For an athlete to swing with a straight body, the athlete must lean in the opposite direction of his swing (to the left on the forward swing, to the right on the backward swing). An athlete may need to push off his hands in order to lean sufficiently to keep his body straight. A great stride swing requires the athlete to push off his hands.

Note: Turning the hips will help to correct the nearly inevitable knee bend.

Most athletes have two or three deductions for each stride swing: Pike on forward swing, pike on the backward swing, and lack of extension throughout. Personally, I just take 0.1 for the average stride swing (plus the 0.1 for the knee bend).



Examples

Very Good: The first video shows a very good stride swing. His swing to the right is his better side, so this description references his second set of stride swings.

This athlete does not push of his hands, but still keeps his body basically straight. Note that the athlete does kick his foot high, but that is not what makes it a very good stride swing.

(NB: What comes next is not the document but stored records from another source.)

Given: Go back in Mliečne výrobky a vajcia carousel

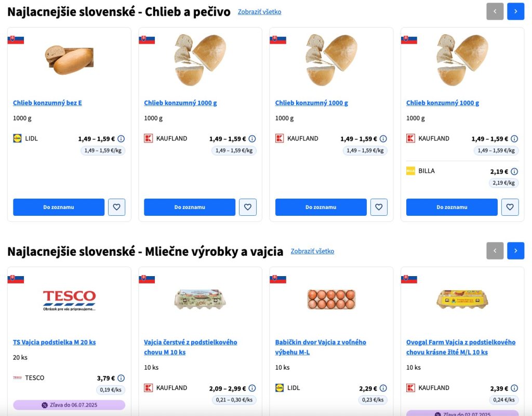Looking at the screenshot, I should point(495,251).
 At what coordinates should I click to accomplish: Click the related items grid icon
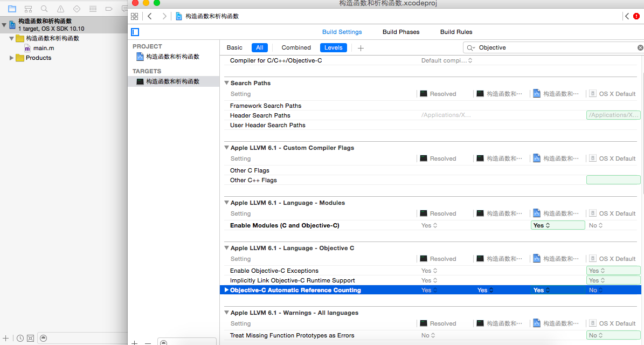[x=134, y=16]
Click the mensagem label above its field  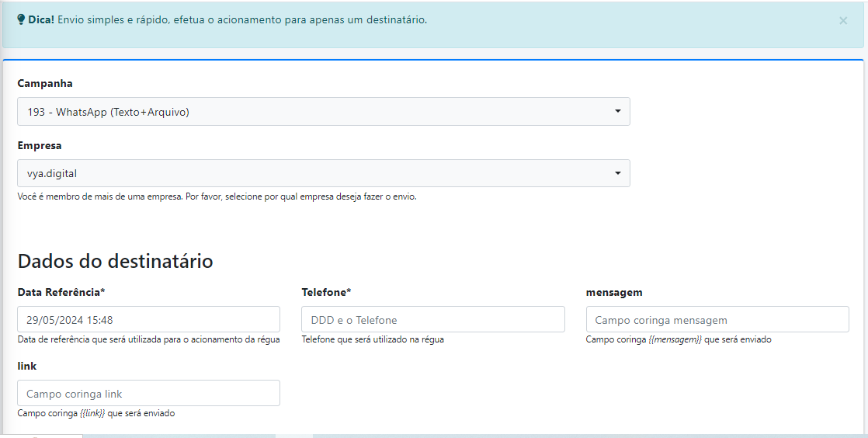613,292
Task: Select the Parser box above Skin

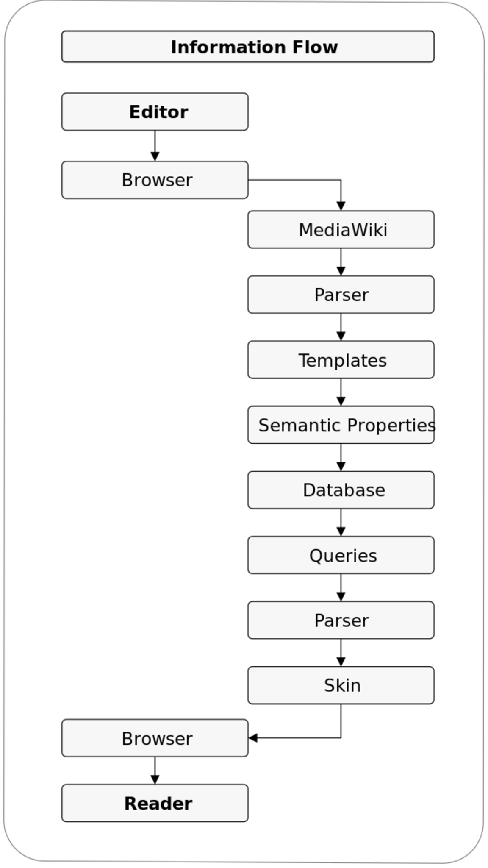Action: point(341,620)
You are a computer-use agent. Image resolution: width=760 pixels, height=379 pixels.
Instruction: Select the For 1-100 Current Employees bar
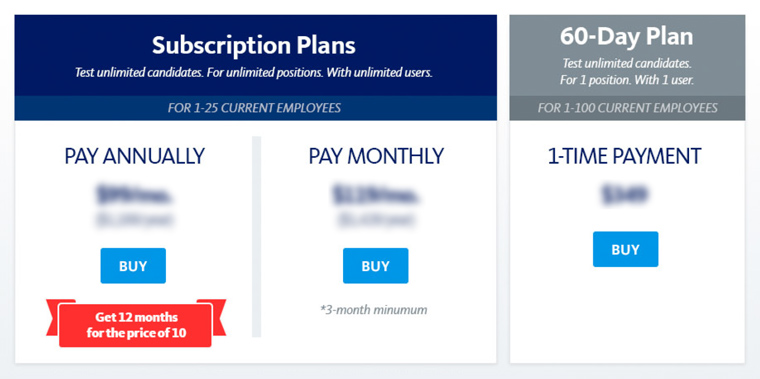pyautogui.click(x=627, y=108)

On the backward swing, the athlete’s left leg is at or near horizontal and his hips are touching his forearm. The front leg is higher than the back leg.

On the forward swing, the athlete’s right leg is very high, but the great part of this swing that his hip is touching his forearm and his torso and front leg remain in a basically straight body position.

This athlete could begin to push off his hands. Notice that he actually seems to be pulling with his right hand to hold onto the pommel.





Excellent: The second video shows excellent stride swings. Again, his swing to the right is his better side, so this description references his second set of stride swings.

This athlete does push of his right hand, keeping his body basically straight and swinging his hips much farther than the first athlete.

On the backward swing, the athlete’s left leg is at or near horizontal and his hips are touching his forearm. The front leg is higher than the back leg. This is one place where his swing could be even better. He could push of his left hand, but let’s give him a few years to get his scissor handstand :-).

On the forward swing, the athlete’s right leg is just above horizontal, meeting the requirement. The awesome part of this swing is that he is basically in a straight body position.





The athlete does not need to perform his stride swings exactly as shown in these videos, but this should give you the idea. I hope this helps.